=== ENTRIES SHOWN ===
------------------------------

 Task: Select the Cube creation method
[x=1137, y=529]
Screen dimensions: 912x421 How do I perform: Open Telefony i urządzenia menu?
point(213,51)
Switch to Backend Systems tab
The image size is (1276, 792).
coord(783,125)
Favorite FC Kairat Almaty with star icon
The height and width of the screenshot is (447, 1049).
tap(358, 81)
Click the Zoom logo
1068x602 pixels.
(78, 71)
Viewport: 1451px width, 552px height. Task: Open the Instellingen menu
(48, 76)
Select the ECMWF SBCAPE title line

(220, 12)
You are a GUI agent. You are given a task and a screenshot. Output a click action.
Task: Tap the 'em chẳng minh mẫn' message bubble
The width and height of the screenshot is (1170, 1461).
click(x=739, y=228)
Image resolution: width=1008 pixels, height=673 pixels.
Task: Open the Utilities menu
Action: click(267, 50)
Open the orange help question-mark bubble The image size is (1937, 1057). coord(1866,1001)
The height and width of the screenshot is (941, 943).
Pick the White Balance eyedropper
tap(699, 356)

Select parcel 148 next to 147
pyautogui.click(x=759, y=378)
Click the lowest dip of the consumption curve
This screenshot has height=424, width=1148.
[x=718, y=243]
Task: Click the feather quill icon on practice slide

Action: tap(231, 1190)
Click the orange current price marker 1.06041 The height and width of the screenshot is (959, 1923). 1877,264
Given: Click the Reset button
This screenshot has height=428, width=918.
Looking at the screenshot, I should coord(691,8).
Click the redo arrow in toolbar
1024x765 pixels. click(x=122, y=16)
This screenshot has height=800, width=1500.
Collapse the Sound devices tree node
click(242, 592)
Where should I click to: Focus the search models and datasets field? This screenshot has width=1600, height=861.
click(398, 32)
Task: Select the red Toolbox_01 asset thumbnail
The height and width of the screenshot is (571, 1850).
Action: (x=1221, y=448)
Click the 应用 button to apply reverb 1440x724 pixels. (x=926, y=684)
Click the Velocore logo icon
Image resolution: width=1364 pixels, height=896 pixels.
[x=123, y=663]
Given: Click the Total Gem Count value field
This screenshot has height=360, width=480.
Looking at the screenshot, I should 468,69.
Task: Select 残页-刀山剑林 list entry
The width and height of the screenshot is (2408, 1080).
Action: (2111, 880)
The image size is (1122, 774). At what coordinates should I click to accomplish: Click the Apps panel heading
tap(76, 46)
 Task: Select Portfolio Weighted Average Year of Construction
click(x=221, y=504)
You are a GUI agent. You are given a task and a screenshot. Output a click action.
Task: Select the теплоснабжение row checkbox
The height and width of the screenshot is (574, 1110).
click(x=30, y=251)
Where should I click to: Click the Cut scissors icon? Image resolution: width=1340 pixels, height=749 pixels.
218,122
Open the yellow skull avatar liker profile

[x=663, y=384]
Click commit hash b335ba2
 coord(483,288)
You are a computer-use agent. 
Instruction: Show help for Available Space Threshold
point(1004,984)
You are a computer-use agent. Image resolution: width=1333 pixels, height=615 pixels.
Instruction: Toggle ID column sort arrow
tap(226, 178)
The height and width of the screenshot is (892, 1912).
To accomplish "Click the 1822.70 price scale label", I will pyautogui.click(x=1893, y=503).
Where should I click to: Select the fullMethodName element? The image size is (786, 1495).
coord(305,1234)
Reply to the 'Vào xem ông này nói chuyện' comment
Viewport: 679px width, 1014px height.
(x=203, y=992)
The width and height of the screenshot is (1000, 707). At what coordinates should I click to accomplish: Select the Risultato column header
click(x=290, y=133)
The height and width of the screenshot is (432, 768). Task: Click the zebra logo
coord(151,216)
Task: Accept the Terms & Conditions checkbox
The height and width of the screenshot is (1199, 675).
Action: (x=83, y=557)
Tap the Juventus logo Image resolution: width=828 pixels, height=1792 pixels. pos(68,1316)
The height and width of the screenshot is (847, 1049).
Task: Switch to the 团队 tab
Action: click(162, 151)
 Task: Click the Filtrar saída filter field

------------------------------

=== EXERCISE BRIEF ===
Only one stretch of the data is wanted: the lines from the one with "Tap the Juventus" through the last, repeated exactly.

=== THE COMPLETED TASK ===
Tap the Juventus logo Image resolution: width=828 pixels, height=1792 pixels. pos(68,1316)
The height and width of the screenshot is (847, 1049).
Task: Switch to the 团队 tab
Action: click(162, 151)
 Task: Click the Filtrar saída filter field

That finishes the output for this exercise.